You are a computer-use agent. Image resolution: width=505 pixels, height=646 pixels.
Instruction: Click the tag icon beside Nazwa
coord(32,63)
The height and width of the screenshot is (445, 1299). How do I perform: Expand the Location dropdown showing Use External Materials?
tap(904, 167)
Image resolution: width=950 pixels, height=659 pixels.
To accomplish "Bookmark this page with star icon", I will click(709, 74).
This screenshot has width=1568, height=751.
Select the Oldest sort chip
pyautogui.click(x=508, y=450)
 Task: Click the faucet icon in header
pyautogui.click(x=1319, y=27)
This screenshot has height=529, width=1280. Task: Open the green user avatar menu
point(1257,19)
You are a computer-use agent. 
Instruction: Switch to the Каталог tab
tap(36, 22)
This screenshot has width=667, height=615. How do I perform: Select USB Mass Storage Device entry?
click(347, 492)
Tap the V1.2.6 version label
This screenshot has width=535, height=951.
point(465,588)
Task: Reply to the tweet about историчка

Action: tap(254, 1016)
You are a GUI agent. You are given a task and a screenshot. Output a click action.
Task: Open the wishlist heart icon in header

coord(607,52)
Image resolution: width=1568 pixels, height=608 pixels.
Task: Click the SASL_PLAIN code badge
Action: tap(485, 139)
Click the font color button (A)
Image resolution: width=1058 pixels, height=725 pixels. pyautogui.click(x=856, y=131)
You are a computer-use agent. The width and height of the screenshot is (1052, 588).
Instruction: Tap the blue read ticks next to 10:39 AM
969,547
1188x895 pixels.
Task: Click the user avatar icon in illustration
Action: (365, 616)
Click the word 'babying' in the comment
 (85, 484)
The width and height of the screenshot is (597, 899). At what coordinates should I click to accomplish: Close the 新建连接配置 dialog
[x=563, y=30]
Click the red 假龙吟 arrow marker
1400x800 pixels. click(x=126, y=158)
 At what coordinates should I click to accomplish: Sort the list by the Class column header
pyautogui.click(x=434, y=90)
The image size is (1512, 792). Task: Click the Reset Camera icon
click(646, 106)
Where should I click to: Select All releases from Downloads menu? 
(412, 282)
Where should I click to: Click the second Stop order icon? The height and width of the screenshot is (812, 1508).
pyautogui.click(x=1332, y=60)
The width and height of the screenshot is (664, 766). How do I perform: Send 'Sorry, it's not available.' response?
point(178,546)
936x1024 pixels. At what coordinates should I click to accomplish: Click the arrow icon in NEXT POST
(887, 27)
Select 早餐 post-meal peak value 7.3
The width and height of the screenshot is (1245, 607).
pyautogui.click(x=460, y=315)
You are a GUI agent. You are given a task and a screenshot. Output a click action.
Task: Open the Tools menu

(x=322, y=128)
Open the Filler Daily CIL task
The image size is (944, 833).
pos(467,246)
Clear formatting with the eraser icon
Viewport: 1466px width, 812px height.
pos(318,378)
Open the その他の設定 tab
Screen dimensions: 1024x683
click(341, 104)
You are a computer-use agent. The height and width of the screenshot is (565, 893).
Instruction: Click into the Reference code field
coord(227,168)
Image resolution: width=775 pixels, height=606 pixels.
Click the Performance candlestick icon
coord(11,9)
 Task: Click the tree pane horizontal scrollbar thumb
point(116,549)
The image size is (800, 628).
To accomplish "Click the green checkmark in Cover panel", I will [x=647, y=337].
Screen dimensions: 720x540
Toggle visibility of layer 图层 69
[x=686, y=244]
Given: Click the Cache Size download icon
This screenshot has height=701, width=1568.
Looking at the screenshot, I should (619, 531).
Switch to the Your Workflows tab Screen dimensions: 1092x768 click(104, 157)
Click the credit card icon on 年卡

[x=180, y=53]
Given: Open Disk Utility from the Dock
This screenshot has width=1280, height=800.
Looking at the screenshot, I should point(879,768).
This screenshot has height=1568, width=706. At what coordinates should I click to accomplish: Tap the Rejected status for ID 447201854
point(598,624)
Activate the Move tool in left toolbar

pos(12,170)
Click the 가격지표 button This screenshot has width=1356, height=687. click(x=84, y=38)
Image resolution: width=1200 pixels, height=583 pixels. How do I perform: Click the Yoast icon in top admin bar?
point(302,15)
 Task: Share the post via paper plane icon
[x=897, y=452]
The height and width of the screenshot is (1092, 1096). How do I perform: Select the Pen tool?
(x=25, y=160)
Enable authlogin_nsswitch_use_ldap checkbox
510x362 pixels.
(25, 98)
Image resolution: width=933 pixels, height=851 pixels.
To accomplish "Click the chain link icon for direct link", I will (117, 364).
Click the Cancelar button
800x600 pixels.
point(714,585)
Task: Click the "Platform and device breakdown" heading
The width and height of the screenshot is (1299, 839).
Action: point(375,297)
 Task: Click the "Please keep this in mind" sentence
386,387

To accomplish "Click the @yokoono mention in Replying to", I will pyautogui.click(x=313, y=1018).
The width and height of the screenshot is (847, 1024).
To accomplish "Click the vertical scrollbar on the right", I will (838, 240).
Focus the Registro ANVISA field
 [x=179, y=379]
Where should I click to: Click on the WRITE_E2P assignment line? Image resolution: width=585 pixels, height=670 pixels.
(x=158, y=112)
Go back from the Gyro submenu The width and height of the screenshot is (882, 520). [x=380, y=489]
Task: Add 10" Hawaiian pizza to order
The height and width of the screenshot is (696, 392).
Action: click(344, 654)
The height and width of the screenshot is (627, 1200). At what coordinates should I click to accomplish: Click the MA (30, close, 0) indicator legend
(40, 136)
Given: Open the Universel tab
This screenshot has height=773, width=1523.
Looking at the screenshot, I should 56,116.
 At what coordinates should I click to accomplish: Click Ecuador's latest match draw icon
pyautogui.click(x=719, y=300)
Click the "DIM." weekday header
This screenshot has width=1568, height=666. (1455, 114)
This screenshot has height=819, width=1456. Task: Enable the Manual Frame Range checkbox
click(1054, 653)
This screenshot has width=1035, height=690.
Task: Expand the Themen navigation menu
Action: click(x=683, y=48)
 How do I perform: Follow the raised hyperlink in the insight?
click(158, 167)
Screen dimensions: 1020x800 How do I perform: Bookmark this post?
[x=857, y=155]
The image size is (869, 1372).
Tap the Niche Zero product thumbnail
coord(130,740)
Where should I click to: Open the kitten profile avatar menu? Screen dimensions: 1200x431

☆ ☆ ☆

## EXERCISE INSTRUCTIONS
In the entries above, restate word for word the lines between the one holding "Image resolution: width=1200" and the one holding "Click the Cancelar button", inclusive, and nothing besides.

## EXERCISE OUTPUT
Image resolution: width=1200 pixels, height=583 pixels. How do I perform: Click the Yoast icon in top admin bar?
point(302,15)
 Task: Share the post via paper plane icon
[x=897, y=452]
The height and width of the screenshot is (1092, 1096). How do I perform: Select the Pen tool?
(x=25, y=160)
Enable authlogin_nsswitch_use_ldap checkbox
510x362 pixels.
(25, 98)
Image resolution: width=933 pixels, height=851 pixels.
To accomplish "Click the chain link icon for direct link", I will (117, 364).
Click the Cancelar button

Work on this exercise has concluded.